§ WHAT THE TASK ASKS
Retype the lines below exactly, but only those from the line that has "The image size is (705, 654)." through the line that has "Viewport: 671px width, 395px height.". Omit every picture.

§ DATA FOR THIS TASK
********************

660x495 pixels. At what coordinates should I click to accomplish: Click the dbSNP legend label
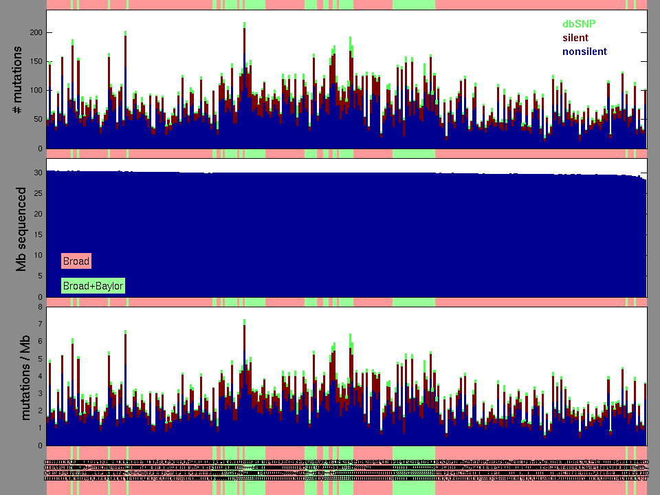(x=580, y=24)
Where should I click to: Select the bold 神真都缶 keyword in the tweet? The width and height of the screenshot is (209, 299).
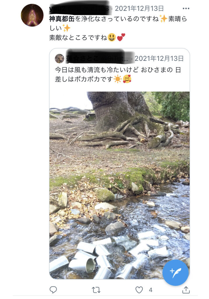[x=62, y=19]
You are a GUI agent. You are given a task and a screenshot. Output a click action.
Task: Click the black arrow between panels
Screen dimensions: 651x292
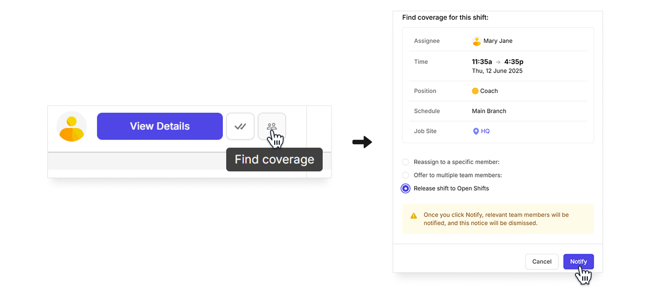(362, 143)
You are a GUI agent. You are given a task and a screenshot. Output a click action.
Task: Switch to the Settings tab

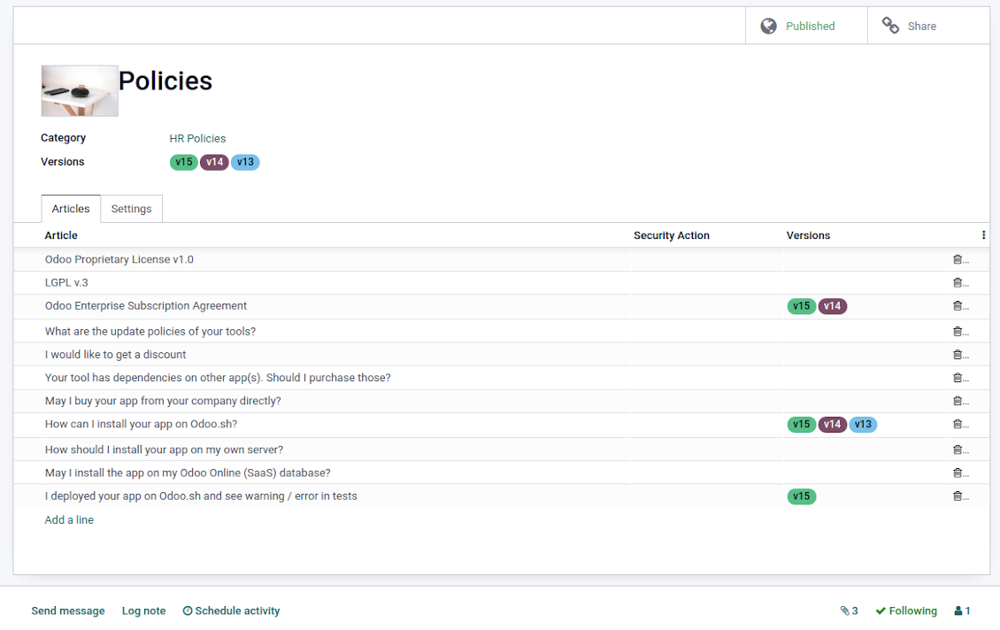pyautogui.click(x=131, y=209)
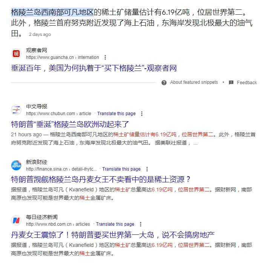Click Translate this page for finance.sina.cn

(x=121, y=169)
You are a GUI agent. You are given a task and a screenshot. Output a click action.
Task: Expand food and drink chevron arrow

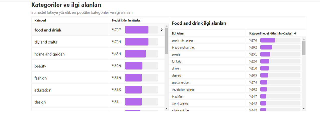point(162,30)
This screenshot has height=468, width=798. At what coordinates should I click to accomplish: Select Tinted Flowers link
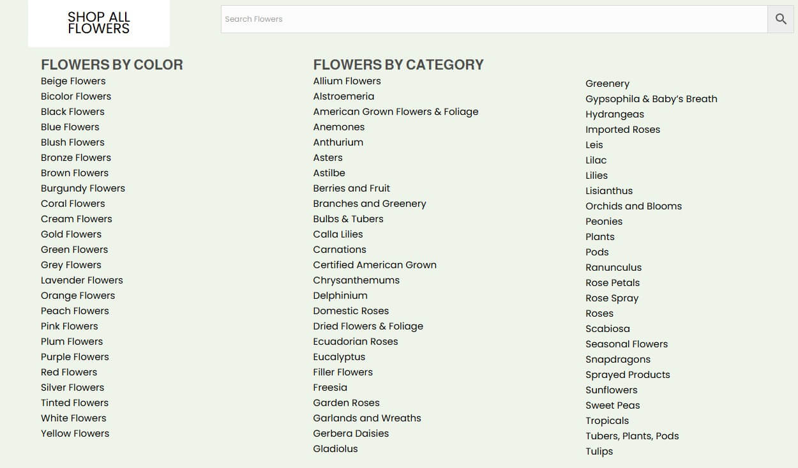pyautogui.click(x=75, y=403)
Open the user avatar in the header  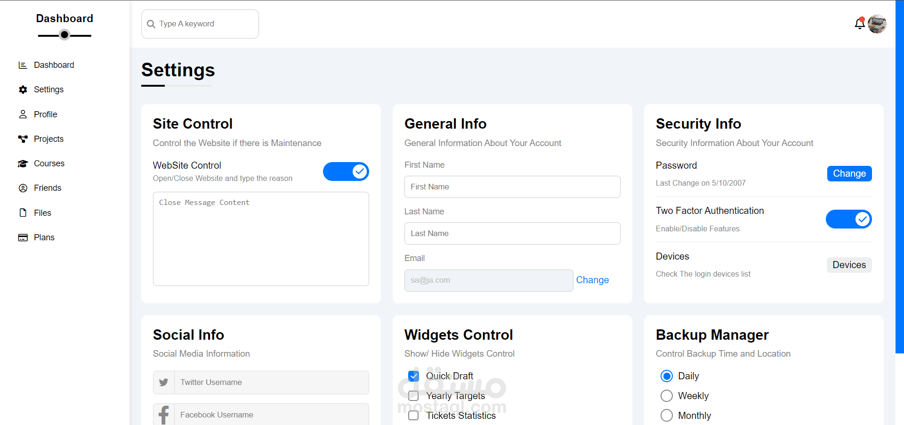pos(877,24)
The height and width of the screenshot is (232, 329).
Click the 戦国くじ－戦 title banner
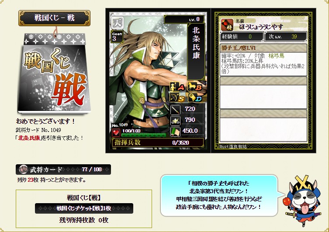[x=54, y=18]
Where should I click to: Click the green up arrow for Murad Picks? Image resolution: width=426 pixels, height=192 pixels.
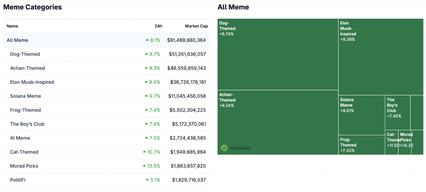[145, 166]
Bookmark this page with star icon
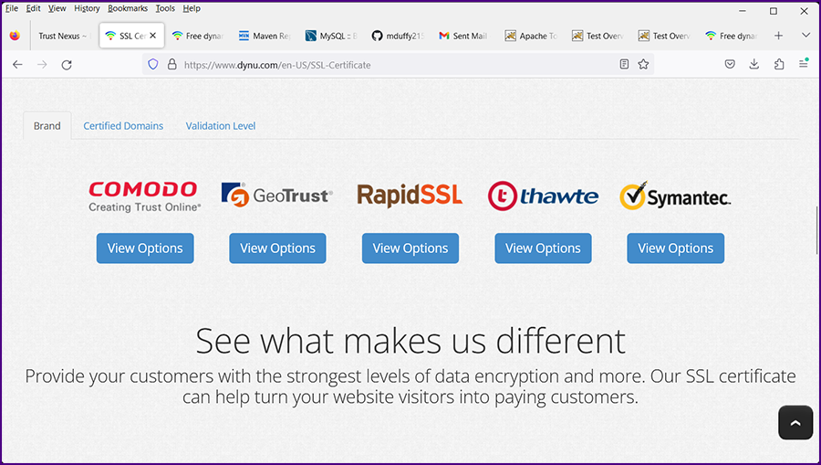The width and height of the screenshot is (821, 465). point(643,65)
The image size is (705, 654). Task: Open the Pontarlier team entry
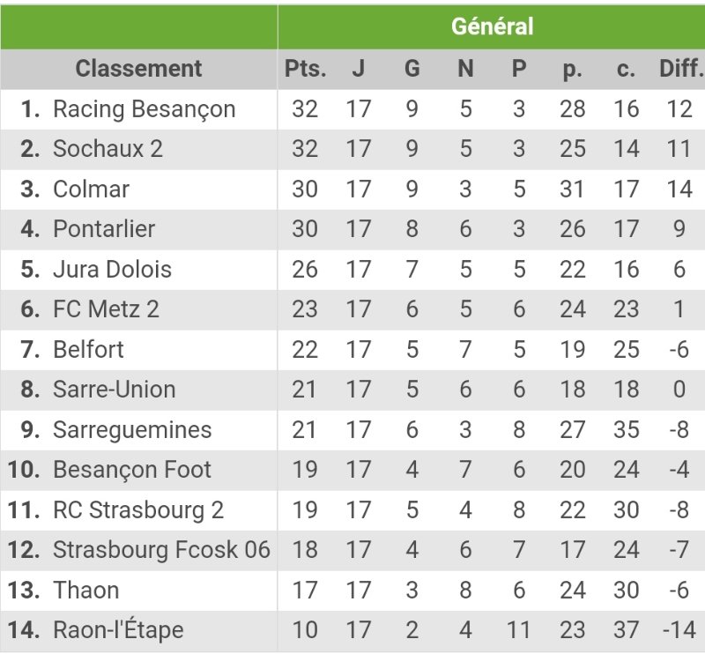[x=104, y=229]
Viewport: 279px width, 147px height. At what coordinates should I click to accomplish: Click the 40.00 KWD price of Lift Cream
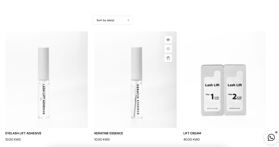192,140
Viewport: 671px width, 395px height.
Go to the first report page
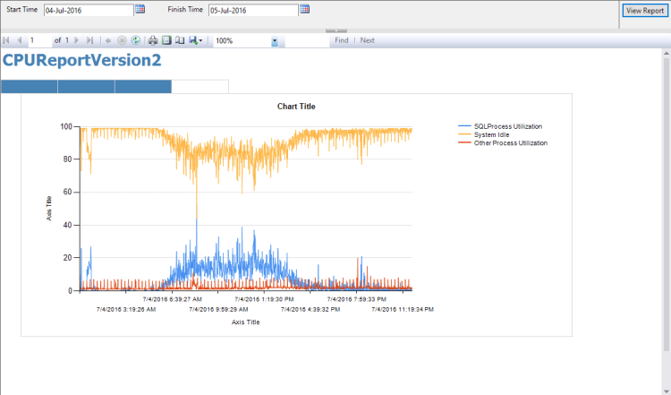tap(7, 41)
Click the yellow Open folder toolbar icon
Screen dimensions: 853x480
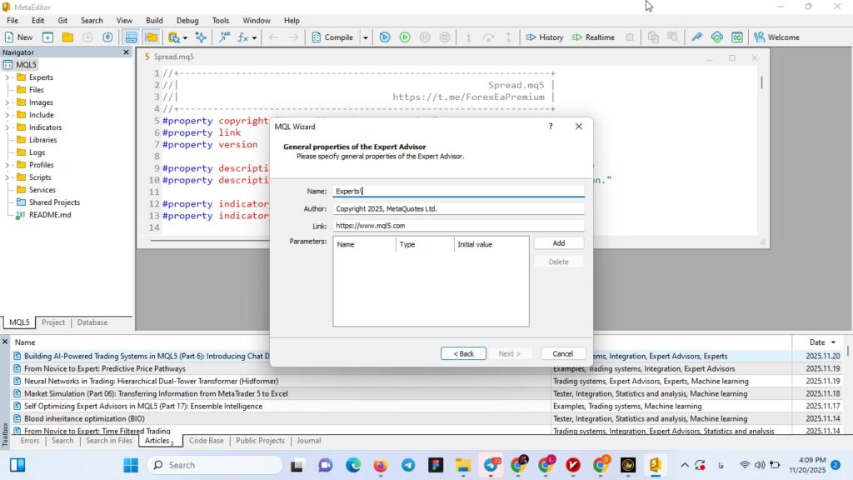(67, 38)
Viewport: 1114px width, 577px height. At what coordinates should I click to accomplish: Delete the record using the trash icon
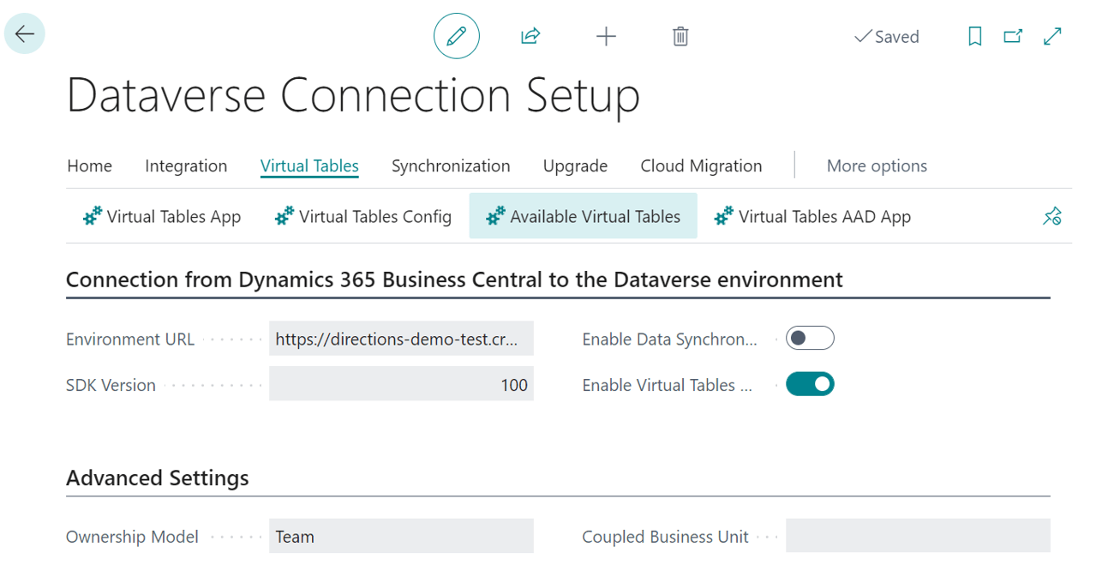click(680, 35)
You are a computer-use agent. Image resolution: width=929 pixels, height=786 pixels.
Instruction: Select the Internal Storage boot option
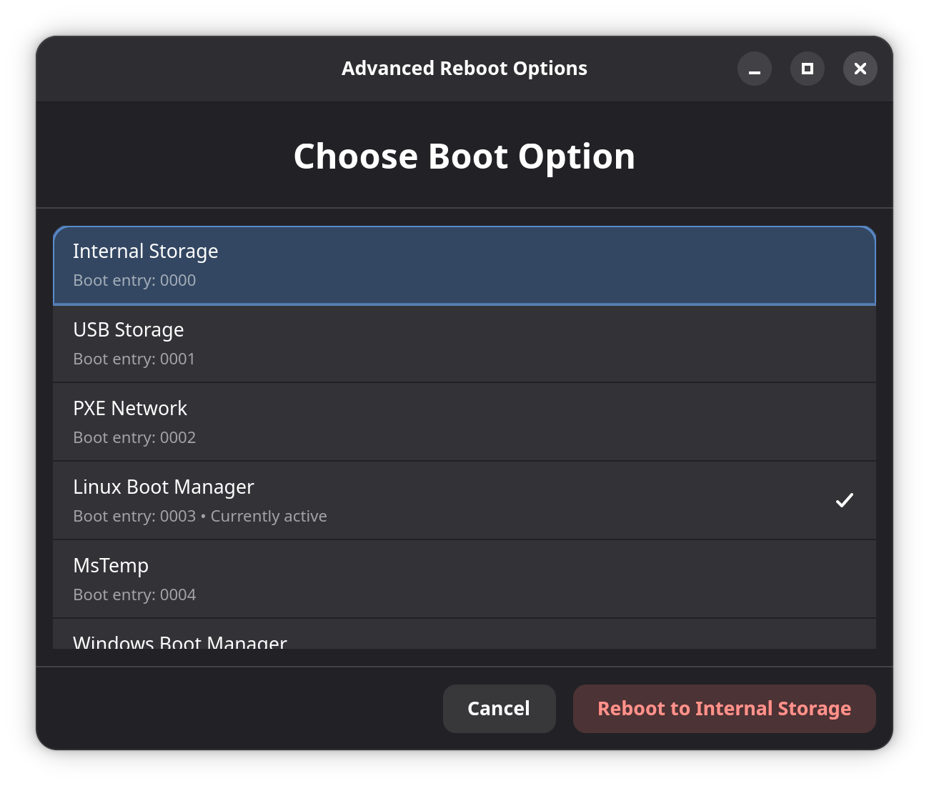click(465, 265)
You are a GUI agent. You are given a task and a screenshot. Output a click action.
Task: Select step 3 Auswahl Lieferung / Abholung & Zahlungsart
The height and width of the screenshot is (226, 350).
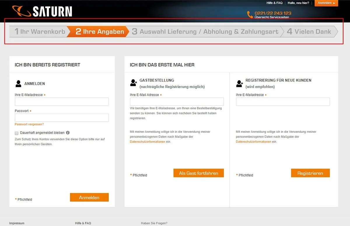pos(205,31)
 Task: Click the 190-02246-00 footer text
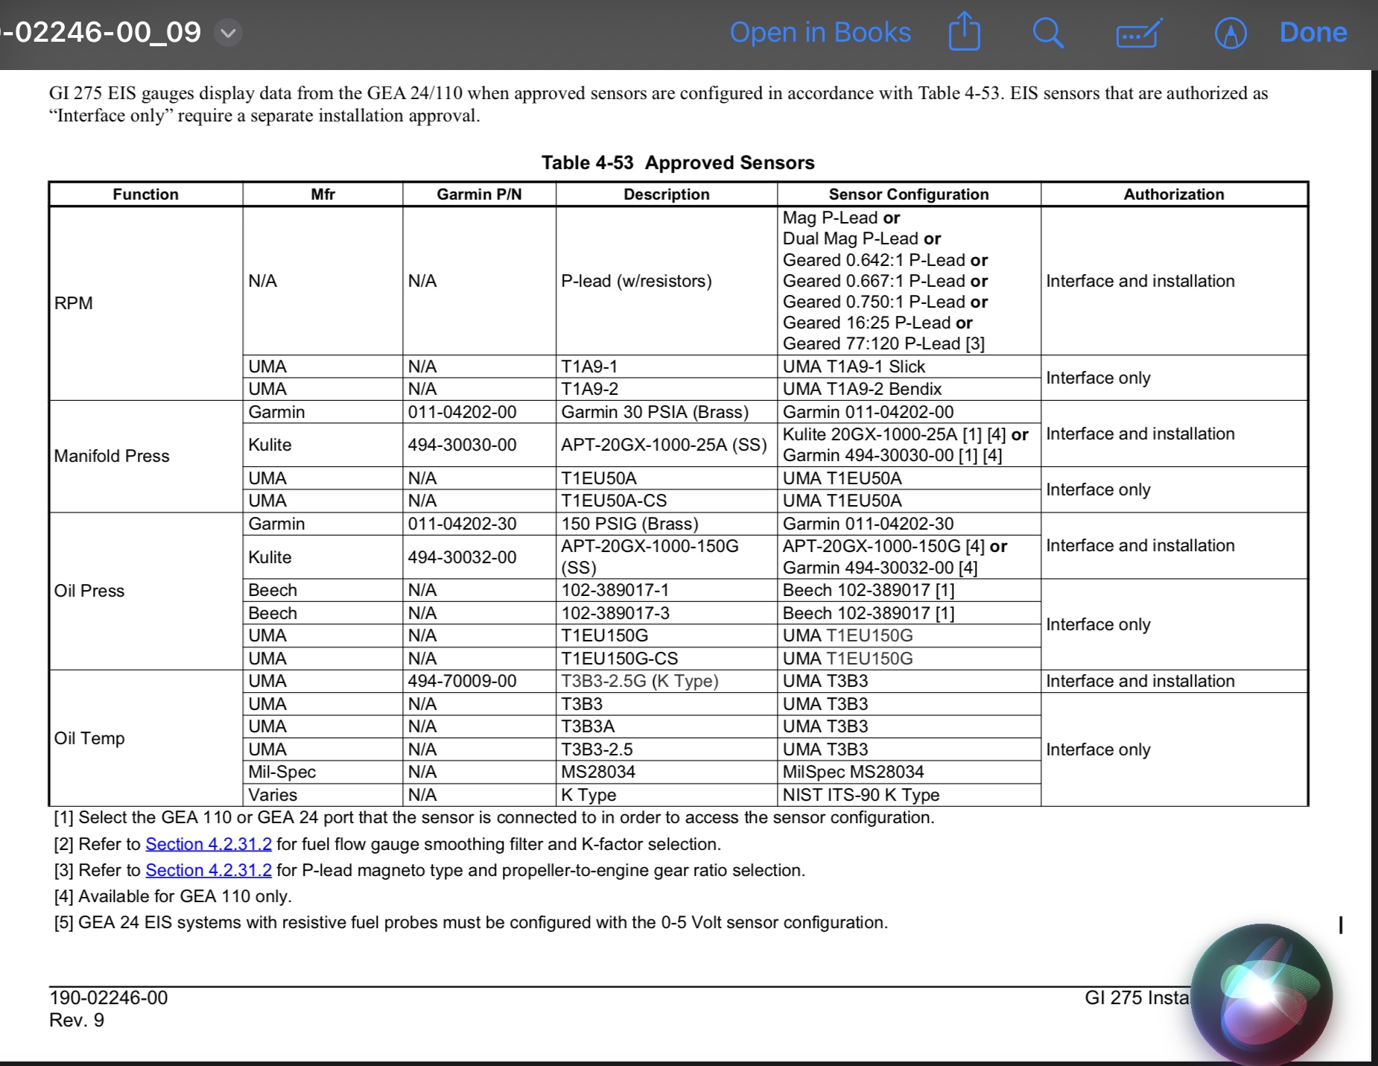coord(109,997)
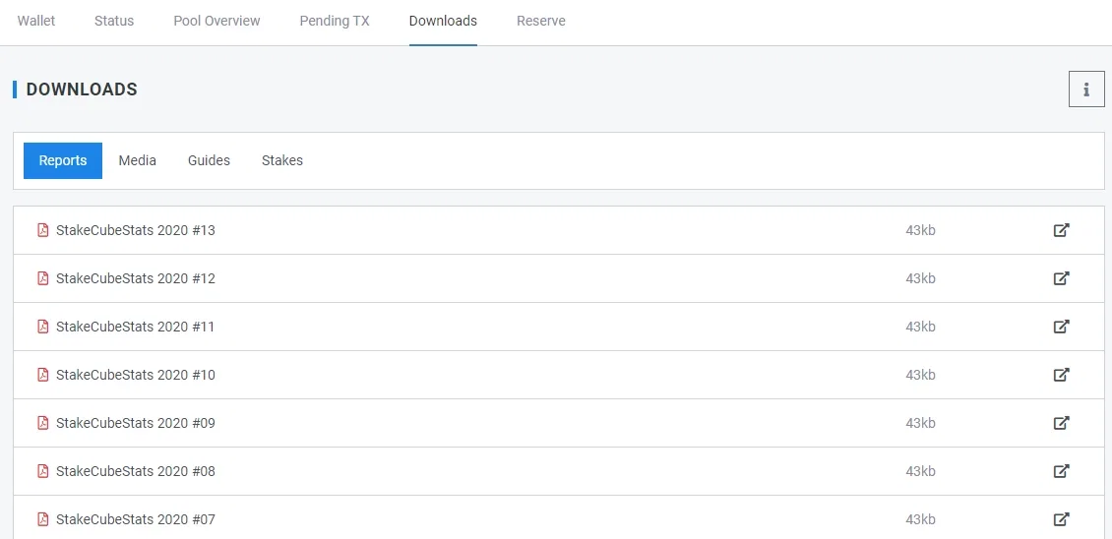Select the Reports category button
Screen dimensions: 1112x539
tap(63, 160)
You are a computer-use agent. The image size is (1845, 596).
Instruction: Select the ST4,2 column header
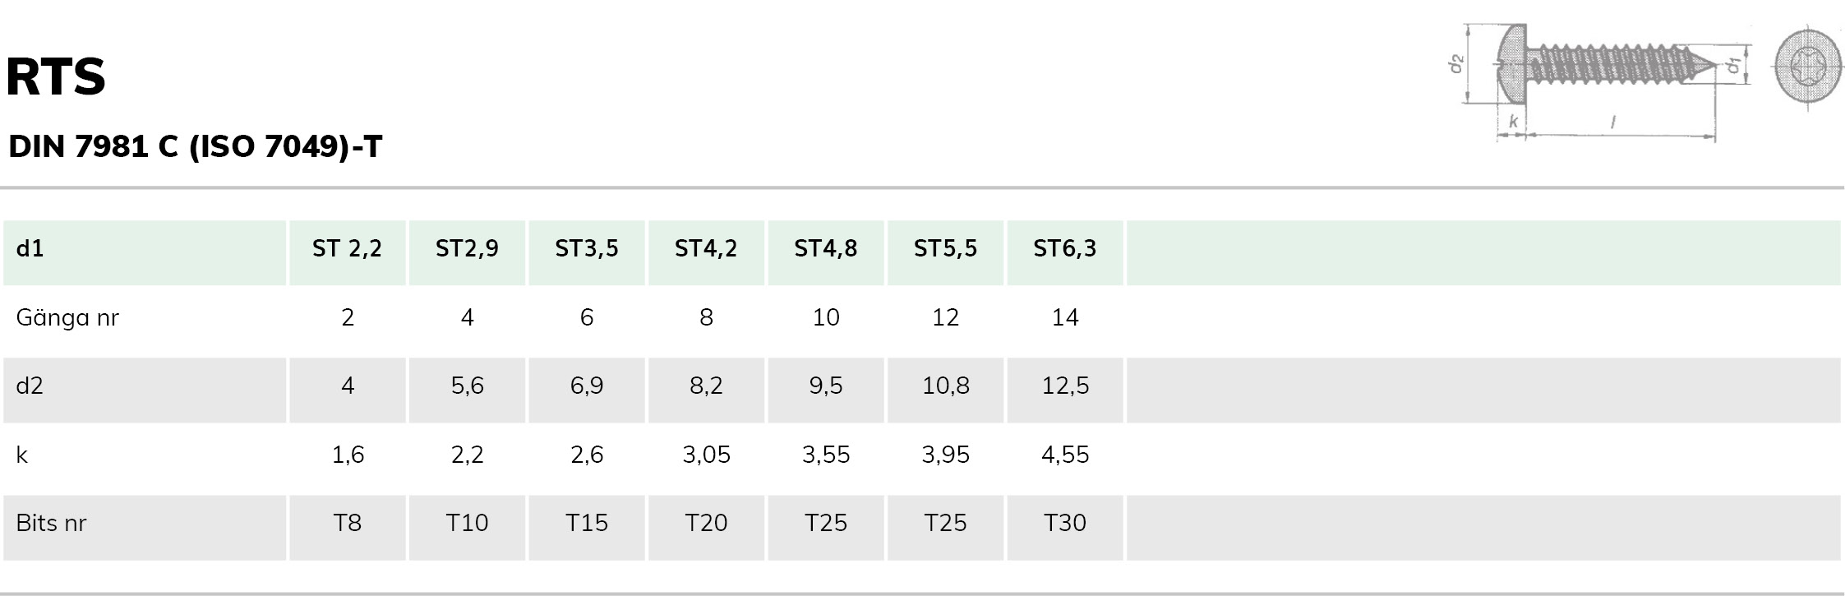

********************

§ RESPONSE BOX
The image size is (705, 654). Task: Open the Pontarlier team entry
[x=104, y=229]
Viewport: 279px width, 147px height. At what coordinates should I click to accomplish: Click the 40.00 KWD price of Lift Cream
192,140
Viewport: 671px width, 395px height.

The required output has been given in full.